◆ WHAT THIS TASK INVOLVES
The word "with" marks the lines to copy; find all of them in the entries below.

◆ DATA FOR ANALYSIS

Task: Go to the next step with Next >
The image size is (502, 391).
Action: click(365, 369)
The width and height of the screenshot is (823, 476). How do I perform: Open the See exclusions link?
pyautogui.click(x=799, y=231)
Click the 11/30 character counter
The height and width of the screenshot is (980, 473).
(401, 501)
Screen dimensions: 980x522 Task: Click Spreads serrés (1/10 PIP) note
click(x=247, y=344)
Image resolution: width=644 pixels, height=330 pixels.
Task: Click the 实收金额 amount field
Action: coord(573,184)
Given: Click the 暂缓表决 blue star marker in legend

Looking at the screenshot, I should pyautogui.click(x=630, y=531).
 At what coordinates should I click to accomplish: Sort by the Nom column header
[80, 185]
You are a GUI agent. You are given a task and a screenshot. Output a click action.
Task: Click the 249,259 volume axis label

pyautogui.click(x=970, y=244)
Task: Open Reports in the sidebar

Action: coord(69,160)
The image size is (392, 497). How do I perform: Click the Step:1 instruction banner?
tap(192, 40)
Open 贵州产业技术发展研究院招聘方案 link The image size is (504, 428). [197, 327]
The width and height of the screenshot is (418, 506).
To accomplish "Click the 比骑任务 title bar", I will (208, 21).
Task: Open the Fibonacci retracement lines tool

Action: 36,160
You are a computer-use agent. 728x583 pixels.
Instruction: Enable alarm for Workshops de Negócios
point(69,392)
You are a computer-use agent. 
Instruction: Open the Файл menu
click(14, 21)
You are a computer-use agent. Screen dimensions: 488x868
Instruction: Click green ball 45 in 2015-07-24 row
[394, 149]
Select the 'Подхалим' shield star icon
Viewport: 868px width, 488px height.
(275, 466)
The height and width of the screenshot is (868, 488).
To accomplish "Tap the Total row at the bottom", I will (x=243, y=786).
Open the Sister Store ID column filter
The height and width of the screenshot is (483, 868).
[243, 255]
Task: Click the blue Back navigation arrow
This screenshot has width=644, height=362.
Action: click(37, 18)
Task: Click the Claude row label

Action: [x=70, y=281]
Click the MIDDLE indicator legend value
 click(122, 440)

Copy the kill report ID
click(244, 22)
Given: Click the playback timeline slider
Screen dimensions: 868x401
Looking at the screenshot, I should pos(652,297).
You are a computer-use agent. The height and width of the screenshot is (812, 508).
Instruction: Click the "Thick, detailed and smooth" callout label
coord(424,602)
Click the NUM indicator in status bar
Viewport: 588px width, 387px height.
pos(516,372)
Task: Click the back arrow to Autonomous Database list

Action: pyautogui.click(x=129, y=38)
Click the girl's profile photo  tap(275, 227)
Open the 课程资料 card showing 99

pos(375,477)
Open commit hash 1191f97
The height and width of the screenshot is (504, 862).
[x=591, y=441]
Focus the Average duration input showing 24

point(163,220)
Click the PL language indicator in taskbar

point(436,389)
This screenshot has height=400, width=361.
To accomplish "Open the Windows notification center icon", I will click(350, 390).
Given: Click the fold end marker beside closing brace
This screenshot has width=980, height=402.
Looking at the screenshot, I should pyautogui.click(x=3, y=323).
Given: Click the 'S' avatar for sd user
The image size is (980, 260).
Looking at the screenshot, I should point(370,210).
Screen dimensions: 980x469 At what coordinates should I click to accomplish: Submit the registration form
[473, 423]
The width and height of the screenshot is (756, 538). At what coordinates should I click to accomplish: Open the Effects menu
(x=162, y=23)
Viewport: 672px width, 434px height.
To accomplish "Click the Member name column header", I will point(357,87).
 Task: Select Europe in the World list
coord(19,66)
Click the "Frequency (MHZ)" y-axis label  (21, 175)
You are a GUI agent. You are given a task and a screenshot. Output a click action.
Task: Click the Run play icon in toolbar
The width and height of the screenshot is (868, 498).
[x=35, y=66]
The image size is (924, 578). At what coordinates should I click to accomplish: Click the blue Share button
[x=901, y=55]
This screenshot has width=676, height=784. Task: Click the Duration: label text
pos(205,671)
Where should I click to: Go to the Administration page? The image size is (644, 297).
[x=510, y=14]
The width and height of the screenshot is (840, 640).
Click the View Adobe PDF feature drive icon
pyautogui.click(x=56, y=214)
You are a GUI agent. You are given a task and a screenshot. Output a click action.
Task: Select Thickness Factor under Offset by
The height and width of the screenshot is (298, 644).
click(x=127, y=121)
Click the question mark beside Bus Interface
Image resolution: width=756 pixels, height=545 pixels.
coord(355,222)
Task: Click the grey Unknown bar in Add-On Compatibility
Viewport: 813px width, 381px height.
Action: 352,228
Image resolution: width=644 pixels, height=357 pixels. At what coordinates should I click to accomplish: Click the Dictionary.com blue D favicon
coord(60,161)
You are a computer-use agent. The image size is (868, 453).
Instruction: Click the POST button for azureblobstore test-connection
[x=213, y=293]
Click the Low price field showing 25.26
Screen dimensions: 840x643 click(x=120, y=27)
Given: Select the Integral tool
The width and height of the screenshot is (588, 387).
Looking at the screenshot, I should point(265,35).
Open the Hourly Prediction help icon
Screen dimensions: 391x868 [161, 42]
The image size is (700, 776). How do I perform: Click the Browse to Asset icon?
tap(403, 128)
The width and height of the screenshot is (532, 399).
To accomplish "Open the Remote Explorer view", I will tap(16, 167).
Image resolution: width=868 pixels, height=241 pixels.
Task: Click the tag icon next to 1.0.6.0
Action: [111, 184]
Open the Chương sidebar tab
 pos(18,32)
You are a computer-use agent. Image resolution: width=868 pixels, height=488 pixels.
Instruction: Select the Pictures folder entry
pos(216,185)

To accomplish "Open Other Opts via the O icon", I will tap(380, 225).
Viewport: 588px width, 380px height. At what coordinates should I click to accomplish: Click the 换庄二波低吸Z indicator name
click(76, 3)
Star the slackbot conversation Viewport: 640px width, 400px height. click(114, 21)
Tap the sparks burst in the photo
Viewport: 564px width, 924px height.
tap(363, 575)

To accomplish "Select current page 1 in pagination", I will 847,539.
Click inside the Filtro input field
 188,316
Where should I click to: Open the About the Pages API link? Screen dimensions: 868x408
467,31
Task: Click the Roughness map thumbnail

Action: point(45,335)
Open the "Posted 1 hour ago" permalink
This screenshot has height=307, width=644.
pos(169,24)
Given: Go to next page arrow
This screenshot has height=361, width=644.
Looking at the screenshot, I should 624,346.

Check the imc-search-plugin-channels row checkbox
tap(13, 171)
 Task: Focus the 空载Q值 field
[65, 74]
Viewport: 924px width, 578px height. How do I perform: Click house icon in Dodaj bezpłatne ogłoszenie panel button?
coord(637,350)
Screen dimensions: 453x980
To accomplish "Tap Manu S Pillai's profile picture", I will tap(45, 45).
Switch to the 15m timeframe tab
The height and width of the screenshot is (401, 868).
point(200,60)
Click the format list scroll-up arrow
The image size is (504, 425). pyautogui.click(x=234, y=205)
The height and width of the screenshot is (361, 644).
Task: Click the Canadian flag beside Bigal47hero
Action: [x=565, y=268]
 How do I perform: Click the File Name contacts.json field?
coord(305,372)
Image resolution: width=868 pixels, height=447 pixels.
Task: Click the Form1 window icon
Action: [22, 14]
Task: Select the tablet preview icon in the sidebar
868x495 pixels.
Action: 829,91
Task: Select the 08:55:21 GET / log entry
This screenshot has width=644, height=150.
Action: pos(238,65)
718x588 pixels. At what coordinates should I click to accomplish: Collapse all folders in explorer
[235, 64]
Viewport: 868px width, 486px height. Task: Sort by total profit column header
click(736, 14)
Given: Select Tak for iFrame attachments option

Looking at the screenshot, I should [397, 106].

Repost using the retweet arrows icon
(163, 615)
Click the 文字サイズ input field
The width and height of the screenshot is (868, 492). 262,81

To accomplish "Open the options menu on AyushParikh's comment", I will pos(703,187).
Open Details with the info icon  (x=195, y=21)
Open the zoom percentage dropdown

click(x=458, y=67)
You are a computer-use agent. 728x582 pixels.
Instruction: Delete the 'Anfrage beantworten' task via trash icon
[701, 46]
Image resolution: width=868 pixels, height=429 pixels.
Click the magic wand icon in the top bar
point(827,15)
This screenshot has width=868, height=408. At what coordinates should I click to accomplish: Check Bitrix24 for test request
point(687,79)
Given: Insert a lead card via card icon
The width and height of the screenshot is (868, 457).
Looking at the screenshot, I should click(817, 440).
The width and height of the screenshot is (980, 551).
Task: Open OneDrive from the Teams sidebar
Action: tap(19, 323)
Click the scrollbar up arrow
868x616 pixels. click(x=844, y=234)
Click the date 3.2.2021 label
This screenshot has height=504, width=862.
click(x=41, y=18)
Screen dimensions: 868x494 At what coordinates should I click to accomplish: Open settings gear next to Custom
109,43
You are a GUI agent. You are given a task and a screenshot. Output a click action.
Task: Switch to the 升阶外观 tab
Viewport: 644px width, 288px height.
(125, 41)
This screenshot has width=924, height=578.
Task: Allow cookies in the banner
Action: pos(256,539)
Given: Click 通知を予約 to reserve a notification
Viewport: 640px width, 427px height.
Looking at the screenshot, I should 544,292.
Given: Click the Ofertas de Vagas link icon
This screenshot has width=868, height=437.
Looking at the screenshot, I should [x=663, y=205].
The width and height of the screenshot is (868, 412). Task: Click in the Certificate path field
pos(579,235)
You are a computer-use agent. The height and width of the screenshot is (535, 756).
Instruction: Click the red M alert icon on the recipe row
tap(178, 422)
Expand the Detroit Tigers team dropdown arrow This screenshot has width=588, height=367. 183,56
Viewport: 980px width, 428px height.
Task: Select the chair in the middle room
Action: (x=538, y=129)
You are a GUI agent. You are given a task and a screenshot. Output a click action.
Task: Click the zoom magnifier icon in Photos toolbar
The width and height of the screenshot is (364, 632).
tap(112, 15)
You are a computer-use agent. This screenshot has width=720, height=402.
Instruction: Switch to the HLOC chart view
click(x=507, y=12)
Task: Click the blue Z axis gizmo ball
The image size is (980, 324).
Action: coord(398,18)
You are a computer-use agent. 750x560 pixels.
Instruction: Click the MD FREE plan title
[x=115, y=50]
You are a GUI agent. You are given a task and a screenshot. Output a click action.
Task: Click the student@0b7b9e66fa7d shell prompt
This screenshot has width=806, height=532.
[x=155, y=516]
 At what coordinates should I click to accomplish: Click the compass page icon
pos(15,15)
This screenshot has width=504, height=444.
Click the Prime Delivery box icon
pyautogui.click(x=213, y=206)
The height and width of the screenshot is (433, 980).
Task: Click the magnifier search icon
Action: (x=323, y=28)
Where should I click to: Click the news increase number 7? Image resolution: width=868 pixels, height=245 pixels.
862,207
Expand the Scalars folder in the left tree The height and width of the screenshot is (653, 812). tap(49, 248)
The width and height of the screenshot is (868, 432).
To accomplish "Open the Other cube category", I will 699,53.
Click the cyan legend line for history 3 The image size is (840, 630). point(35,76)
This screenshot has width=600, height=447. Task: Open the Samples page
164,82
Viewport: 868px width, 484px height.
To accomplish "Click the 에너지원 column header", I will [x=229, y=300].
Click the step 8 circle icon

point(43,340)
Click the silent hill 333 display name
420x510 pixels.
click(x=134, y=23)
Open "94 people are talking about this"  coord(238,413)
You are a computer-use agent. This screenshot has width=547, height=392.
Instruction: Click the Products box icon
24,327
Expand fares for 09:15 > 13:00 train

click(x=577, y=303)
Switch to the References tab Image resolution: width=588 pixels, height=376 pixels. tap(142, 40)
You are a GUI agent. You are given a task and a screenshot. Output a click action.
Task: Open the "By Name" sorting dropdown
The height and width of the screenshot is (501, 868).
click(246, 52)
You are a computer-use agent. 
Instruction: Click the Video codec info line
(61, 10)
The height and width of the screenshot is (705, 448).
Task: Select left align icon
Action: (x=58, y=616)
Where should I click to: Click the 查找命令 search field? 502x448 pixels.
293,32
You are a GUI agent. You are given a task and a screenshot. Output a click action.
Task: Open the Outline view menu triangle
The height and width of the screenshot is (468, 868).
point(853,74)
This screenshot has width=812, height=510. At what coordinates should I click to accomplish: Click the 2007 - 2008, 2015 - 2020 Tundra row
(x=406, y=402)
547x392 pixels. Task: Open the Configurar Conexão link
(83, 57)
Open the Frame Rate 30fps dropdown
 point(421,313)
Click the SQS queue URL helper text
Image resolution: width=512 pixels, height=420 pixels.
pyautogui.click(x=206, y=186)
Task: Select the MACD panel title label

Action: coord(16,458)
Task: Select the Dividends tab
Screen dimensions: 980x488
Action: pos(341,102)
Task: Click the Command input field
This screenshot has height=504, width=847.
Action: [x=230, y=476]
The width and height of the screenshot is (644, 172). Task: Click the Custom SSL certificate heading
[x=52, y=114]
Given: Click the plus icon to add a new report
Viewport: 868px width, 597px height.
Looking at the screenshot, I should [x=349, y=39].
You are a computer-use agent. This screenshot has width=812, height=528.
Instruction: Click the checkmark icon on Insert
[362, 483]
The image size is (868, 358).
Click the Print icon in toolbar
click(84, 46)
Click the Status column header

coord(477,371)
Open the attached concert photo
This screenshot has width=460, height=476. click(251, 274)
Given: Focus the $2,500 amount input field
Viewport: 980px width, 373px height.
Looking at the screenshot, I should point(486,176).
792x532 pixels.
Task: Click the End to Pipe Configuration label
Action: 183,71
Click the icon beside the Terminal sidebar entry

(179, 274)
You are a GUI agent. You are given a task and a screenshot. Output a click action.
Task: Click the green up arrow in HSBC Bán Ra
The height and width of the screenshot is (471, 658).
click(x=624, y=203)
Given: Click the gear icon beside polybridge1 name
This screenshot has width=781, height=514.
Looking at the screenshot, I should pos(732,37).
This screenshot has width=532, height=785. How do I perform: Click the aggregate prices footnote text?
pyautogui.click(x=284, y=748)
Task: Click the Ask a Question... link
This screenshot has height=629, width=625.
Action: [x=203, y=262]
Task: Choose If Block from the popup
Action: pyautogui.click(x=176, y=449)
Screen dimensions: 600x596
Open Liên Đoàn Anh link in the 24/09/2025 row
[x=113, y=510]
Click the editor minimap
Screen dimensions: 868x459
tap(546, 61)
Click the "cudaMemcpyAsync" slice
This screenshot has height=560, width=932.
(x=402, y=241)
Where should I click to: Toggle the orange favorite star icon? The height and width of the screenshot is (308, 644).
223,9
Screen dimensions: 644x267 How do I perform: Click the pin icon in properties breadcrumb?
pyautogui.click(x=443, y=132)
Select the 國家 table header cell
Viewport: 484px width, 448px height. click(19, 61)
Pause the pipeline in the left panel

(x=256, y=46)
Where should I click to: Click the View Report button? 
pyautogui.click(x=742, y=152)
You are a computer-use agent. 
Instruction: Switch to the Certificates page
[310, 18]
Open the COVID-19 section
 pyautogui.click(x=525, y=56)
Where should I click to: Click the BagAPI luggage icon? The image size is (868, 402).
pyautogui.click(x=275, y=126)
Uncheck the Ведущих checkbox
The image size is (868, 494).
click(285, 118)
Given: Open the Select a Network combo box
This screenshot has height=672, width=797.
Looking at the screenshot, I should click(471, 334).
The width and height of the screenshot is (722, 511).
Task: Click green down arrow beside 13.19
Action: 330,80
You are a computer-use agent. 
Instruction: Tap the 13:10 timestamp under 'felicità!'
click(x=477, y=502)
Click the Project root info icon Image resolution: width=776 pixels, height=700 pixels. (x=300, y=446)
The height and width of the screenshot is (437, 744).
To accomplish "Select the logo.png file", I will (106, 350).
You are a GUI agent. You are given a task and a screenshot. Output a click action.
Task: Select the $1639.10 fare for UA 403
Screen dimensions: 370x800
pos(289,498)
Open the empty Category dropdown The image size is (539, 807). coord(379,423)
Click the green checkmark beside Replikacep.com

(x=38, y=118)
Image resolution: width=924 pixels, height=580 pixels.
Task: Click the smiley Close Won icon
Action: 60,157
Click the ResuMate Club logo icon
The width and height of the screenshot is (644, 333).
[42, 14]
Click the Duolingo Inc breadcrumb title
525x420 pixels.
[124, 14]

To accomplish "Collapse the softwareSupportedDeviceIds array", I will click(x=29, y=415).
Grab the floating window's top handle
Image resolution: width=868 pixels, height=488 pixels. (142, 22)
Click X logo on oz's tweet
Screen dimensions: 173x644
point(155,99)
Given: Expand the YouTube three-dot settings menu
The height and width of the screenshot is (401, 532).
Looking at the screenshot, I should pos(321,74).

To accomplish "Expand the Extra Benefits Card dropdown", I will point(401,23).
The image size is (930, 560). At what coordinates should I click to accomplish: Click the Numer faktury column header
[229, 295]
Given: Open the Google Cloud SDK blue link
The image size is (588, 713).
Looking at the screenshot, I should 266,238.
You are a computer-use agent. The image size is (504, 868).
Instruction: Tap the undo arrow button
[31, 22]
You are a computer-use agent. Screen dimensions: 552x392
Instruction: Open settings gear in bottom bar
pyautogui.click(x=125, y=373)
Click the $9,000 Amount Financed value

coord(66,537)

◆ YOUR SOLUTION
Task: Go to the next step with Next >
Open Details with the info icon  (x=195, y=21)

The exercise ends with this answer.